Rural Lawyer: Not Quite Mad Yet

March brings the first of spring’s gentle caresses to the little law office on the prairie and with them comes that mild madness that draws us out of our winter dens and onto the thawing landscape far earlier than prudence would dictate. Now, the heart becomes a bit lighter, lifted out of winter’s gloom; buoyed by the hope that we will be able to get an early jump on all that must be done once summer comes. For it must be a madness that possess us to venture out; March is nothing if not uncertainty – for what was a snowbank yesterday may be mud today and ice tomorrow and a balmy morning breeze can be either a harbinger of an evening’s icy blast or the handmaiden to a sun-drenched afternoon. While this madness may tempt us to greet Ostara sky clad, the prairie March teaches us to approach this turning point in the year systematically and to keep both winter’s outerwear and spring’s gum boots at hand.

Transitions seem beckon protocol and celebration – new years, birthdays, weddings, the seasons are noted and marked in a variety of ways. And yet, too often, the more mundane transitions that are a common place to a law practice go without a trace of pomp (to say nothing of the lack of circumstance) or protocol. Now, it would be madness to suggest that we provide cake and cookies each time we set up a new client file, receive a retainer, complete our monthly accounting, or close out a matter (though I will admit that completing one’s income tax does seem to call for chocolate and single malt) but these events, and the myriad of other transitions that abound in our practices, do call out for some type of protocol; some system to guide us as we mark their occurrence.

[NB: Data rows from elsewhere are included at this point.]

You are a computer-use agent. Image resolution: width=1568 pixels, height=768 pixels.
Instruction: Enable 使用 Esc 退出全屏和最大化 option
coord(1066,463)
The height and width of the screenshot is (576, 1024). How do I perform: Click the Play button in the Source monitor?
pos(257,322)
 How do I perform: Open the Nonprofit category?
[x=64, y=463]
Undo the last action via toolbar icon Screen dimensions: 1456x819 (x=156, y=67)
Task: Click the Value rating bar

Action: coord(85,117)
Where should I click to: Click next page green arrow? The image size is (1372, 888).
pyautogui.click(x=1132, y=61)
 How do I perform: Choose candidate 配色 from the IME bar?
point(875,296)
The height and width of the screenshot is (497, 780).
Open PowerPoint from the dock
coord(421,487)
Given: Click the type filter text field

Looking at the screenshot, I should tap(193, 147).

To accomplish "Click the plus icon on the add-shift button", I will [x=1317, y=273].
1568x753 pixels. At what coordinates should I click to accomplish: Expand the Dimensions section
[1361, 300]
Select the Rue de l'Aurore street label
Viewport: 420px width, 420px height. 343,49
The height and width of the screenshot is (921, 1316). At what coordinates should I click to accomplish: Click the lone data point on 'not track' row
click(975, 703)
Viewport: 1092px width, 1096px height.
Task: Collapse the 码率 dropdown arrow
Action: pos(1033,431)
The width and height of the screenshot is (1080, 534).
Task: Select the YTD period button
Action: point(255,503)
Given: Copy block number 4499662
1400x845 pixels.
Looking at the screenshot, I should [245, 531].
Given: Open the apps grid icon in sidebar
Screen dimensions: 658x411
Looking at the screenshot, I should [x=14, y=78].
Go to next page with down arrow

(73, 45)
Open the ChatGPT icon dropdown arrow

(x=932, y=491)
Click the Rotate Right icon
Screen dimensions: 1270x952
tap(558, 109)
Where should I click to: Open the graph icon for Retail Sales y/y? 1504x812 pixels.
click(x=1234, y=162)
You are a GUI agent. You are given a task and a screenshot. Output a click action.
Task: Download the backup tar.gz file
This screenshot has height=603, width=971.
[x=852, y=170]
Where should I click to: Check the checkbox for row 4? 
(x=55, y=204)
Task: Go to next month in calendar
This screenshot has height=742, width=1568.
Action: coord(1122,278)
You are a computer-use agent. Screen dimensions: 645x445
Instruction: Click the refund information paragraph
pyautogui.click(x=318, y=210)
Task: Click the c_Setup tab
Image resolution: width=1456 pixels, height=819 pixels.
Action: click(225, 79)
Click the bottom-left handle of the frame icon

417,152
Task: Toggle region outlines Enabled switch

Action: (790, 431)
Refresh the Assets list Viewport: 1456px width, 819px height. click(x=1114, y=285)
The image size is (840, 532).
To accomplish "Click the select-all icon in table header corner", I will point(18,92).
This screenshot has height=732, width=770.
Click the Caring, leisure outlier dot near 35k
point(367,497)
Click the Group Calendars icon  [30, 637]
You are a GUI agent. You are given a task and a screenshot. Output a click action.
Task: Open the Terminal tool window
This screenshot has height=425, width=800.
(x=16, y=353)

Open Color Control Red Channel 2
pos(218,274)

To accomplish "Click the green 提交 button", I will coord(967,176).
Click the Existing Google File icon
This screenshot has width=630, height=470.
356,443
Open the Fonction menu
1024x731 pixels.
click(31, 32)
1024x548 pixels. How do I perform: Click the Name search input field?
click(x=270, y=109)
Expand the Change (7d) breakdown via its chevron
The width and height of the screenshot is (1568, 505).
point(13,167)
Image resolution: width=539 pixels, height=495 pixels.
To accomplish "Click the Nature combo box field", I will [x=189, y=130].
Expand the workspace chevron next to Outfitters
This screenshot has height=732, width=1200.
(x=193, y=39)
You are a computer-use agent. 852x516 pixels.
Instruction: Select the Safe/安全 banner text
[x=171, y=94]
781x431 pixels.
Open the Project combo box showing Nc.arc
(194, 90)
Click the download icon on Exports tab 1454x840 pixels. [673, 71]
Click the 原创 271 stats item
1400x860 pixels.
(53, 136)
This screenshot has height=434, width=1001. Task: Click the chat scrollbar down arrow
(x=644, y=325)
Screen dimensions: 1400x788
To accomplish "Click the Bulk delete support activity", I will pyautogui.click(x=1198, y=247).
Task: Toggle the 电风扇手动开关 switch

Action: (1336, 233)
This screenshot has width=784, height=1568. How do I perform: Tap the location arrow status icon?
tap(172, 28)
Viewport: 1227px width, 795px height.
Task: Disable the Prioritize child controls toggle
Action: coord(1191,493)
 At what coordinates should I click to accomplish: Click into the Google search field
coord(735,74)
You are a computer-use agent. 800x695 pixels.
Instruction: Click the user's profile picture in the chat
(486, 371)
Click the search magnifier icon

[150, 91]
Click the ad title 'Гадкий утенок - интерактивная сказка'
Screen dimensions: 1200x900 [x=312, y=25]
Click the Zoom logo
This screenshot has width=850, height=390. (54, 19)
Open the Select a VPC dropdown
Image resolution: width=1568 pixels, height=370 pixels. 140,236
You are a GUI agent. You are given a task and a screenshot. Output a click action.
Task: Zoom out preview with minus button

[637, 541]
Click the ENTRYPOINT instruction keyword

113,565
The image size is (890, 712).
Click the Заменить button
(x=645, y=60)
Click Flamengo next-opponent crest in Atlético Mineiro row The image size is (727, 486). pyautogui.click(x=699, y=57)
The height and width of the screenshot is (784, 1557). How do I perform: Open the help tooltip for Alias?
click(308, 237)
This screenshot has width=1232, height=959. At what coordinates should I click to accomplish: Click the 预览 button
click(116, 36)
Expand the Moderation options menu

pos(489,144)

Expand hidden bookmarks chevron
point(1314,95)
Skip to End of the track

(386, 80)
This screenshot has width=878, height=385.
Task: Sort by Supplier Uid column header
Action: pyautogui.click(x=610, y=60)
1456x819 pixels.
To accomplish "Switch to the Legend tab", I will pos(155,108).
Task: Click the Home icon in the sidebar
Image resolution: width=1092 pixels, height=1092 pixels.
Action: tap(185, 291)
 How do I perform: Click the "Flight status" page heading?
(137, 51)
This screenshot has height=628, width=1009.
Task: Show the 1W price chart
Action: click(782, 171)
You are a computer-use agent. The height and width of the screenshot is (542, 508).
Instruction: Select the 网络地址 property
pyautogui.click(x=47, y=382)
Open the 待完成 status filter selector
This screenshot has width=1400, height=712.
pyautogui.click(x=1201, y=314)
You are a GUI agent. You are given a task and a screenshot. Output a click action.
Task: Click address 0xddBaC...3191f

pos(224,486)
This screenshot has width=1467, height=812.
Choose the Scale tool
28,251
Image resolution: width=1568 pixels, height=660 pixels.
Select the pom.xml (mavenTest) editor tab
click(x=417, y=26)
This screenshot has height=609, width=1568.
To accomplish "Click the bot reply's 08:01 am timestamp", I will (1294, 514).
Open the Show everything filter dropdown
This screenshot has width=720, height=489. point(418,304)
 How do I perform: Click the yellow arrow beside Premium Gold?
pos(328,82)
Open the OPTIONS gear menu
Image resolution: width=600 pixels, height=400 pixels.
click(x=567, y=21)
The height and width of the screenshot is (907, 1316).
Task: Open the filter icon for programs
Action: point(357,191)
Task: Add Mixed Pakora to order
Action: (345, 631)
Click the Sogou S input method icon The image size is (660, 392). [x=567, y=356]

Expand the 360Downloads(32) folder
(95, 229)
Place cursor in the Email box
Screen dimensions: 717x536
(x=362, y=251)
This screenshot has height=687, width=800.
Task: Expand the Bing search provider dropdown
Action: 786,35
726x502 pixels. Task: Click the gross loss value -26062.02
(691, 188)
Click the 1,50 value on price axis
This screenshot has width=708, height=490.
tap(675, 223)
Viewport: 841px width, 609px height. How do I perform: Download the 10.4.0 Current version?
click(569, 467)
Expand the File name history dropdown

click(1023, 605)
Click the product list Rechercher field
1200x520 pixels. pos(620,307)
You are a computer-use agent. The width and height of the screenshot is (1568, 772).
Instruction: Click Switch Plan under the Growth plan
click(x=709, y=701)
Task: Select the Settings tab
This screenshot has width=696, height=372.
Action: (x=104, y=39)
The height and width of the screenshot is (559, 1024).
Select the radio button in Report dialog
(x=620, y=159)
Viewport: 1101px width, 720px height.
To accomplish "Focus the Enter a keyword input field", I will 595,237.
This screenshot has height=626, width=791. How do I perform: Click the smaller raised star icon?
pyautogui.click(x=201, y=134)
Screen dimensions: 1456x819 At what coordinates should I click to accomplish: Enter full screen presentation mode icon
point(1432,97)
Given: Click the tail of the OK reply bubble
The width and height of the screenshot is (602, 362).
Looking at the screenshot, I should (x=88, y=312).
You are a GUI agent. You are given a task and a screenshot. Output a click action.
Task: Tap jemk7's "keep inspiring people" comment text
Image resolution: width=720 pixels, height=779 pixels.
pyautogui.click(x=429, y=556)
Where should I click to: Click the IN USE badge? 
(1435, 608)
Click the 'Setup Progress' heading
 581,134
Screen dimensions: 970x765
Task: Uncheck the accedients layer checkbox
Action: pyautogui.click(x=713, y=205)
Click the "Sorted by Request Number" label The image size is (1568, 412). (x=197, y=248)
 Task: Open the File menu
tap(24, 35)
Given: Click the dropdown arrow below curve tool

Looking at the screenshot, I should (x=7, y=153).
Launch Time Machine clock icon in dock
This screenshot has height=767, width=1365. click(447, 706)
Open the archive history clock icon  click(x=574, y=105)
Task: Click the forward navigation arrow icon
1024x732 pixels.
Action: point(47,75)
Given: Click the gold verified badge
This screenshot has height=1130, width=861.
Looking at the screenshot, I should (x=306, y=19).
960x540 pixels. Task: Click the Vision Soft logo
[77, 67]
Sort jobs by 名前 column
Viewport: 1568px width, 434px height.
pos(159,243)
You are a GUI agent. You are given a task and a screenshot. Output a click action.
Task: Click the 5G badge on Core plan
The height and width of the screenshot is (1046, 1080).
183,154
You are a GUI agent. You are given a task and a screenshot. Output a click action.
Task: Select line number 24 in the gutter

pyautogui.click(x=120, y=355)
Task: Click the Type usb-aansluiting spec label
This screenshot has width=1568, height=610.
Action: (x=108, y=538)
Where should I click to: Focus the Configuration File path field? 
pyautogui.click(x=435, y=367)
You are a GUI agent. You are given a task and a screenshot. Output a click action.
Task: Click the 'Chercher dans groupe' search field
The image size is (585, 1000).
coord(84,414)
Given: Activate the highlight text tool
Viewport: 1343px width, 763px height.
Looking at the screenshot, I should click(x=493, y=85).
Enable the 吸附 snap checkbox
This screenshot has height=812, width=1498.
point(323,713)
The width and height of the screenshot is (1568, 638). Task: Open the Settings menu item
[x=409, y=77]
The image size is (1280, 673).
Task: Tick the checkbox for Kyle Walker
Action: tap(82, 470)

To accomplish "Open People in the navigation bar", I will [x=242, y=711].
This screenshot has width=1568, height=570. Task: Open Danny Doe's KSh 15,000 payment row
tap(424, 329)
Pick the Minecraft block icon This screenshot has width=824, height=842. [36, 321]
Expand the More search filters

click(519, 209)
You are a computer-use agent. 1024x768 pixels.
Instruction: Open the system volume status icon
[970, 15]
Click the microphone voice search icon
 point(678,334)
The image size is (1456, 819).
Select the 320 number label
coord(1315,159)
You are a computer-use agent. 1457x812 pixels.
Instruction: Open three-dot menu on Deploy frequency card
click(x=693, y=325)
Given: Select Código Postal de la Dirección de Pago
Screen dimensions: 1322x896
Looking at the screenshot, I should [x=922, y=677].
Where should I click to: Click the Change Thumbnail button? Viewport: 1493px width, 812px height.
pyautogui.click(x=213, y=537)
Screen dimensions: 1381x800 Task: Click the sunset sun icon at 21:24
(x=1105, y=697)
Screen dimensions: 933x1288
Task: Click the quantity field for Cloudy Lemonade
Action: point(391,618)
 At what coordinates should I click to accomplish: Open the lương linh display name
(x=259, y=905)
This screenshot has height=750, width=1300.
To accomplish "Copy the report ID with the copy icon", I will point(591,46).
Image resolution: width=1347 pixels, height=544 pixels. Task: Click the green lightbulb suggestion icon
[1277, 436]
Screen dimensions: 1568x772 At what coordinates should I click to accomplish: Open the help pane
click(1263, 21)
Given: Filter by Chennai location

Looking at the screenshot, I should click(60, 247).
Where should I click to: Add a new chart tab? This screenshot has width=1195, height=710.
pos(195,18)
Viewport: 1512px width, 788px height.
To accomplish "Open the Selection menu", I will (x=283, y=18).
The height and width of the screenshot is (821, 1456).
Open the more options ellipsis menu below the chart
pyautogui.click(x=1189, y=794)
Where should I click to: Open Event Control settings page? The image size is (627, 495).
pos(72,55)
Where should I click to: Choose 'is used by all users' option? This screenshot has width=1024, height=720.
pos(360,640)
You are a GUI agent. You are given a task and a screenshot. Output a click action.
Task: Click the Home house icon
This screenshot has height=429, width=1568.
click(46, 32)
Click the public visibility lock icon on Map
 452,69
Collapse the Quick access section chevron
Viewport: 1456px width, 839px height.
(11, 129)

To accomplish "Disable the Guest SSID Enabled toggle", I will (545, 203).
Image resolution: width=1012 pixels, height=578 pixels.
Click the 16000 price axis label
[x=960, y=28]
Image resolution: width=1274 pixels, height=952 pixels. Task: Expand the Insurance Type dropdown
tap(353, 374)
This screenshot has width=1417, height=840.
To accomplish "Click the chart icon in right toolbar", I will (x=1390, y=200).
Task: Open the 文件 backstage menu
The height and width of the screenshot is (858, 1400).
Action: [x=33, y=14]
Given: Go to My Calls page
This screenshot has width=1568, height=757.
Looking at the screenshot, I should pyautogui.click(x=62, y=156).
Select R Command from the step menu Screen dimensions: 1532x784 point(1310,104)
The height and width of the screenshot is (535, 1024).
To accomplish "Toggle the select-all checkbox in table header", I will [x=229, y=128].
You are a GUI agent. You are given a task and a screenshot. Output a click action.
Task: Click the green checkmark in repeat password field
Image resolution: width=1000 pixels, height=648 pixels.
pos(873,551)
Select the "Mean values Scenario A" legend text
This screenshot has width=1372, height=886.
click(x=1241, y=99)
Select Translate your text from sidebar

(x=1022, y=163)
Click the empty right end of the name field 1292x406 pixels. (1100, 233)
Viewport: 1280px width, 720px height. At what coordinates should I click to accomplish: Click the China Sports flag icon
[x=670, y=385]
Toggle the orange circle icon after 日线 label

Perhaps it is the influence of my pilot training, but here at the little law office at the prairie checklists are the de facto protocol for common transitions. I like checklists for a number of reasons – they are simple (all you need is pen and paper to create a template) they are flexible (changes can be easily made), they are visual (I can see where I am and where I’m going at a glance), they can help prevent that nagging feeling you forgot something, and they are supported by my practice management software (supported, heck, they are built in and can be automated).

The only downside to checklists is that there will be a point when you start to think you might have a few too many and that it is somewhat ridiculous to keep filling them out now that you’ve been in practice for umpteen years now. First, let me go on record as saying there is no such thing as too many checklists (I have 13 pages of checklists for the single engine Cessna I fly and 24 pages for the twin engine Beechcraft and that’s just for the non-emergency stuff) but if it makes you feel better, simply stuff your checklists into a 3 ring binder, call it your risk management manual and send a copy to your malpractice insurance provider; they’ll love you for it and who knows, you might even get a discount on your premium. As for the assumption that experience trumps the checklist – let me point out that the pilots who safely landed their plane in the Hudson credit their success not to their 1000’s of hours of experience, but to their training and to their checklists. They flew their plane by “the book” not by experience.